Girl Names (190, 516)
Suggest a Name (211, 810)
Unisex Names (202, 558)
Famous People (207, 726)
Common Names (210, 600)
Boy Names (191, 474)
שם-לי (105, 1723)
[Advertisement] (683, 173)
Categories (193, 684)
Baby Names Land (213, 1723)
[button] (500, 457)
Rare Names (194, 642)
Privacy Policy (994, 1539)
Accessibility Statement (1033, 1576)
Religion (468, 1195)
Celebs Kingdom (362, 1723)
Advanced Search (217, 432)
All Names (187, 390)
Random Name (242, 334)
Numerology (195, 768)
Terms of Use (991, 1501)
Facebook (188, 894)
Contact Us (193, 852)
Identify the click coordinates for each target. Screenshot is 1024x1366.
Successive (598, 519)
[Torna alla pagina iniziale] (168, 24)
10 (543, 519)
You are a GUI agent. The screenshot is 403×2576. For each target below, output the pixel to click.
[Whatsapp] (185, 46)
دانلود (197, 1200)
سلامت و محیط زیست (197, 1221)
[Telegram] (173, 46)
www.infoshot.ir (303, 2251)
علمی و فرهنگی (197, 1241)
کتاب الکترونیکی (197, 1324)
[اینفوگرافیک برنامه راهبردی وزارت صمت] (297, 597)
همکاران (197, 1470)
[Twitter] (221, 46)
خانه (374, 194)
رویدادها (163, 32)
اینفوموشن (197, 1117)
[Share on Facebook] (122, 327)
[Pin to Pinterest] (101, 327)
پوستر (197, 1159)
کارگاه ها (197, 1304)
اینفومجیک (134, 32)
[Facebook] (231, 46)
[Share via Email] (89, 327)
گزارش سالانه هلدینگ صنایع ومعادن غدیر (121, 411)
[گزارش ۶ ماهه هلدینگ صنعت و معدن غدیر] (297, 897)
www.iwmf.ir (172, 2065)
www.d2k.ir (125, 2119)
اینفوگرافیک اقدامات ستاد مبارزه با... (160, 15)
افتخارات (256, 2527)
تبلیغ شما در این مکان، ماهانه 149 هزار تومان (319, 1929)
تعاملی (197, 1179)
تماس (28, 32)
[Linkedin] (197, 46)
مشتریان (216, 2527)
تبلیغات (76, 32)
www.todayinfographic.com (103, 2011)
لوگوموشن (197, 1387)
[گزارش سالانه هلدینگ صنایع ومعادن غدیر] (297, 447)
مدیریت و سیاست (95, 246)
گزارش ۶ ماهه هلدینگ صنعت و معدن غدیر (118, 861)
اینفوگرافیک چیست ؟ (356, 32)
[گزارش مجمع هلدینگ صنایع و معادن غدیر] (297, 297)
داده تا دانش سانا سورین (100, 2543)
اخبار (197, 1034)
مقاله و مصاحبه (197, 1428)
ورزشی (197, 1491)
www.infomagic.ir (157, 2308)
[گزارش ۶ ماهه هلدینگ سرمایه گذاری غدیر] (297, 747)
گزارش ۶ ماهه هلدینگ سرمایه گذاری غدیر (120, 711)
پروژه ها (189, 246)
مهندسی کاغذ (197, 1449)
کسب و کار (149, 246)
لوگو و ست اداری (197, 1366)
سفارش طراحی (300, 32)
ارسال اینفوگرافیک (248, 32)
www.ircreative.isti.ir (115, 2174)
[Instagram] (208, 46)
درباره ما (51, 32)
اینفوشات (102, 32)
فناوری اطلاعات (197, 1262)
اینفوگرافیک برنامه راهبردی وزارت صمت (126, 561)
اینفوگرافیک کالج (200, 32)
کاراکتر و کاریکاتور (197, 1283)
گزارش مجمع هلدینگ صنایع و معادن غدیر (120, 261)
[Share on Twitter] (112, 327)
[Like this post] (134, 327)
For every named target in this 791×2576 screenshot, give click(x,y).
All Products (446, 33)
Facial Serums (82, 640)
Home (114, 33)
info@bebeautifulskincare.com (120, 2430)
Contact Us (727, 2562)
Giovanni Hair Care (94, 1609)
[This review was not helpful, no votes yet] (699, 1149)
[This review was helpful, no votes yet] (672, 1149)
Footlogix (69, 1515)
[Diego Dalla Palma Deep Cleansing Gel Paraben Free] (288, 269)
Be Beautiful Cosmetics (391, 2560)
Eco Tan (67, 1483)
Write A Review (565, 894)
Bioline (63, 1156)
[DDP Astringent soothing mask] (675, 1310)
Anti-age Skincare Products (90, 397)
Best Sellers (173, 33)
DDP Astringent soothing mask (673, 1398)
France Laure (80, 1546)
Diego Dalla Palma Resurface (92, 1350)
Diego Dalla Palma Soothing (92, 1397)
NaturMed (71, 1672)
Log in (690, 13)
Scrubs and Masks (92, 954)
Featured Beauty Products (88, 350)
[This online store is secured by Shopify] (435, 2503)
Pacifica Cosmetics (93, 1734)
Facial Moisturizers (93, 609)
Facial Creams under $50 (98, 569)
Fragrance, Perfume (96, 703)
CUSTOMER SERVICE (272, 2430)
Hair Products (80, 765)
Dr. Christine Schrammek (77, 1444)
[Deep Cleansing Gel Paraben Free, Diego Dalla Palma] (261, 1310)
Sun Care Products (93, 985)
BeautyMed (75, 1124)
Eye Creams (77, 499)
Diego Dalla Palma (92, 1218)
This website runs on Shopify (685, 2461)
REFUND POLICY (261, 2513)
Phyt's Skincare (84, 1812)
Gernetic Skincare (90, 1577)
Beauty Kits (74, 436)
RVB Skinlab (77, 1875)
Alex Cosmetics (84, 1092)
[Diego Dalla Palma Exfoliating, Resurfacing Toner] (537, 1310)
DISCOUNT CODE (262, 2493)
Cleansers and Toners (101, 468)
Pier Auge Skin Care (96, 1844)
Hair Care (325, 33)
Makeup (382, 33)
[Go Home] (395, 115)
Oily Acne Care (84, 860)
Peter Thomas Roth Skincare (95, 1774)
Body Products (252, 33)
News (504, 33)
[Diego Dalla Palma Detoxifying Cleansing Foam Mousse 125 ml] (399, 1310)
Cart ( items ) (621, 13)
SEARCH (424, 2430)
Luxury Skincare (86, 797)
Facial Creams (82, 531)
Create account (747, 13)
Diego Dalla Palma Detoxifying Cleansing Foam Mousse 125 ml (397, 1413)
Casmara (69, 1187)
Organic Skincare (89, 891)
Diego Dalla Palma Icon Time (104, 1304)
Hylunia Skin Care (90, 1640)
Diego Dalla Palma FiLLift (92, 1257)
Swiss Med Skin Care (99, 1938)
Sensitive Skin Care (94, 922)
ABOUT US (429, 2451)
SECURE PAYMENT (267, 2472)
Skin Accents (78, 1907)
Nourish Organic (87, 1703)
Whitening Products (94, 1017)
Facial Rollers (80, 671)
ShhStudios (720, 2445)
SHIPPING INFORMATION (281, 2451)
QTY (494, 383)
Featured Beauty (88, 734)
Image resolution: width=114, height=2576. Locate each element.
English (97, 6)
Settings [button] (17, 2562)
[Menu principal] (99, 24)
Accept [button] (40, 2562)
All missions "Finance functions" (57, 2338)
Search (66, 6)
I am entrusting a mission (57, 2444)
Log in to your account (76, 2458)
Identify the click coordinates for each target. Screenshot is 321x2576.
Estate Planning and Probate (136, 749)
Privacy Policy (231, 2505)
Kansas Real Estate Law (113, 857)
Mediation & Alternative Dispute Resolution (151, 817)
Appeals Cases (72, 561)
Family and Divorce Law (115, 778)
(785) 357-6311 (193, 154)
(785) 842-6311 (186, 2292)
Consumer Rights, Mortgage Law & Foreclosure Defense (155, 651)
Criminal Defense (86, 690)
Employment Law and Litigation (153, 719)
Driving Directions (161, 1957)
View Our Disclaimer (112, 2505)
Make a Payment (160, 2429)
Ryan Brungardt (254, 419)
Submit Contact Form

____

WHAT YOU HAVE TO DO ▸ Please transcribe the material above in full, keeping every character intact.

EXERCISE OUTPUT ▸
Girl Names (190, 516)
Suggest a Name (211, 810)
Unisex Names (202, 558)
Famous People (207, 726)
Common Names (210, 600)
Boy Names (191, 474)
שם-לי (105, 1723)
[Advertisement] (683, 173)
Categories (193, 684)
Baby Names Land (213, 1723)
[button] (500, 457)
Rare Names (194, 642)
Privacy Policy (994, 1539)
Accessibility Statement (1033, 1576)
Religion (468, 1195)
Celebs Kingdom (362, 1723)
Advanced Search (217, 432)
All Names (187, 390)
Random Name (242, 334)
Numerology (195, 768)
Terms of Use (991, 1501)
Facebook (188, 894)
Contact Us (193, 852)
Identify the click coordinates for each target. Screenshot is 1024x1366.
Successive (598, 519)
[Torna alla pagina iniziale] (168, 24)
10 (543, 519)
You are a GUI agent. The screenshot is 403×2576. For each target below, output the pixel to click.
[Whatsapp] (185, 46)
دانلود (197, 1200)
سلامت و محیط زیست (197, 1221)
[Telegram] (173, 46)
www.infoshot.ir (303, 2251)
علمی و فرهنگی (197, 1241)
کتاب الکترونیکی (197, 1324)
[اینفوگرافیک برنامه راهبردی وزارت صمت] (297, 597)
همکاران (197, 1470)
[Twitter] (221, 46)
خانه (374, 194)
رویدادها (163, 32)
اینفوموشن (197, 1117)
[Share on Facebook] (122, 327)
[Pin to Pinterest] (101, 327)
پوستر (197, 1159)
کارگاه ها (197, 1304)
اینفومجیک (134, 32)
[Facebook] (231, 46)
[Share via Email] (89, 327)
گزارش سالانه هلدینگ صنایع ومعادن غدیر (121, 411)
[گزارش ۶ ماهه هلدینگ صنعت و معدن غدیر] (297, 897)
www.iwmf.ir (172, 2065)
www.d2k.ir (125, 2119)
اینفوگرافیک اقدامات ستاد مبارزه با... (160, 15)
افتخارات (256, 2527)
تبلیغ شما در این مکان، ماهانه 149 هزار تومان (319, 1929)
تعاملی (197, 1179)
تماس (28, 32)
[Linkedin] (197, 46)
مشتریان (216, 2527)
تبلیغات (76, 32)
www.todayinfographic.com (103, 2011)
لوگوموشن (197, 1387)
[گزارش سالانه هلدینگ صنایع ومعادن غدیر] (297, 447)
مدیریت و سیاست (95, 246)
گزارش ۶ ماهه هلدینگ صنعت و معدن غدیر (118, 861)
اینفوگرافیک چیست ؟ (356, 32)
[گزارش مجمع هلدینگ صنایع و معادن غدیر] (297, 297)
داده تا دانش سانا سورین (100, 2543)
اخبار (197, 1034)
مقاله و مصاحبه (197, 1428)
ورزشی (197, 1491)
www.infomagic.ir (157, 2308)
[گزارش ۶ ماهه هلدینگ سرمایه گذاری غدیر] (297, 747)
گزارش ۶ ماهه هلدینگ سرمایه گذاری غدیر (120, 711)
پروژه ها (189, 246)
مهندسی کاغذ (197, 1449)
کسب و کار (149, 246)
لوگو و ست اداری (197, 1366)
سفارش طراحی (300, 32)
ارسال اینفوگرافیک (248, 32)
www.ircreative.isti.ir (115, 2174)
[Instagram] (208, 46)
درباره ما (51, 32)
اینفوشات (102, 32)
فناوری اطلاعات (197, 1262)
اینفوگرافیک برنامه راهبردی وزارت صمت (126, 561)
اینفوگرافیک کالج (200, 32)
کاراکتر و کاریکاتور (197, 1283)
گزارش مجمع هلدینگ صنایع و معادن غدیر (120, 261)
[Share on Twitter] (112, 327)
[Like this post] (134, 327)
For every named target in this 791×2576 screenshot, give click(x,y).
All Products (446, 33)
Facial Serums (82, 640)
Home (114, 33)
info@bebeautifulskincare.com (120, 2430)
Contact Us (727, 2562)
Giovanni Hair Care (94, 1609)
[This review was not helpful, no votes yet] (699, 1149)
[This review was helpful, no votes yet] (672, 1149)
Footlogix (69, 1515)
[Diego Dalla Palma Deep Cleansing Gel Paraben Free] (288, 269)
Be Beautiful Cosmetics (391, 2560)
Eco Tan (67, 1483)
Write A Review (565, 894)
Bioline (63, 1156)
[DDP Astringent soothing mask] (675, 1310)
Anti-age Skincare Products (90, 397)
Best Sellers (173, 33)
DDP Astringent soothing mask (673, 1398)
France Laure (80, 1546)
Diego Dalla Palma Resurface (92, 1350)
Diego Dalla Palma Soothing (92, 1397)
NaturMed (71, 1672)
Log in (690, 13)
Scrubs and Masks (92, 954)
Featured Beauty Products (88, 350)
[This online store is secured by Shopify] (435, 2503)
Pacifica Cosmetics (93, 1734)
Facial Moisturizers (93, 609)
Facial Creams under $50 (98, 569)
Fragrance, Perfume (96, 703)
CUSTOMER SERVICE (272, 2430)
Hair Products (80, 765)
Dr. Christine Schrammek (77, 1444)
[Deep Cleansing Gel Paraben Free, Diego Dalla Palma] (261, 1310)
Sun Care Products (93, 985)
BeautyMed (75, 1124)
Eye Creams (77, 499)
Diego Dalla Palma (92, 1218)
This website runs on Shopify (685, 2461)
REFUND POLICY (261, 2513)
Phyt's Skincare (84, 1812)
Gernetic Skincare (90, 1577)
Beauty Kits (74, 436)
RVB Skinlab (77, 1875)
Alex Cosmetics (84, 1092)
[Diego Dalla Palma Exfoliating, Resurfacing Toner] (537, 1310)
DISCOUNT CODE (262, 2493)
Cleansers and Toners (101, 468)
Pier Auge Skin Care (96, 1844)
Hair Care (325, 33)
Makeup (382, 33)
[Go Home] (395, 115)
Oily Acne Care (84, 860)
Peter Thomas Roth Skincare (95, 1774)
Body Products (252, 33)
News (504, 33)
[Diego Dalla Palma Detoxifying Cleansing Foam Mousse 125 ml] (399, 1310)
Cart ( items ) (621, 13)
SEARCH (424, 2430)
Luxury Skincare (86, 797)
Facial Creams (82, 531)
Create account (747, 13)
Diego Dalla Palma Detoxifying Cleansing Foam Mousse 125 ml (397, 1413)
Casmara (69, 1187)
Organic Skincare (89, 891)
Diego Dalla Palma Icon Time (104, 1304)
Hylunia Skin Care (90, 1640)
Diego Dalla Palma FiLLift (92, 1257)
Swiss Med Skin Care (99, 1938)
Sensitive Skin Care (94, 922)
ABOUT US (429, 2451)
SECURE PAYMENT (267, 2472)
Skin Accents (78, 1907)
Nourish Organic (87, 1703)
Whitening Products (94, 1017)
Facial Rollers (80, 671)
ShhStudios (720, 2445)
SHIPPING INFORMATION (281, 2451)
QTY (494, 383)
Featured Beauty (88, 734)
Image resolution: width=114, height=2576. Locate each element.
English (97, 6)
Settings [button] (17, 2562)
[Menu principal] (99, 24)
Accept [button] (40, 2562)
All missions "Finance functions" (57, 2338)
Search (66, 6)
I am entrusting a mission (57, 2444)
Log in to your account (76, 2458)
Identify the click coordinates for each target. Screenshot is 321x2576.
Estate Planning and Probate (136, 749)
Privacy Policy (231, 2505)
Kansas Real Estate Law (113, 857)
Mediation & Alternative Dispute Resolution (151, 817)
Appeals Cases (72, 561)
Family and Divorce Law (115, 778)
(785) 357-6311 (193, 154)
(785) 842-6311 (186, 2292)
Consumer Rights, Mortgage Law & Foreclosure Defense (155, 651)
Criminal Defense (86, 690)
Employment Law and Litigation (153, 719)
Driving Directions (161, 1957)
View Our Disclaimer (112, 2505)
Make a Payment (160, 2429)
Ryan Brungardt (254, 419)
Submit Contact Form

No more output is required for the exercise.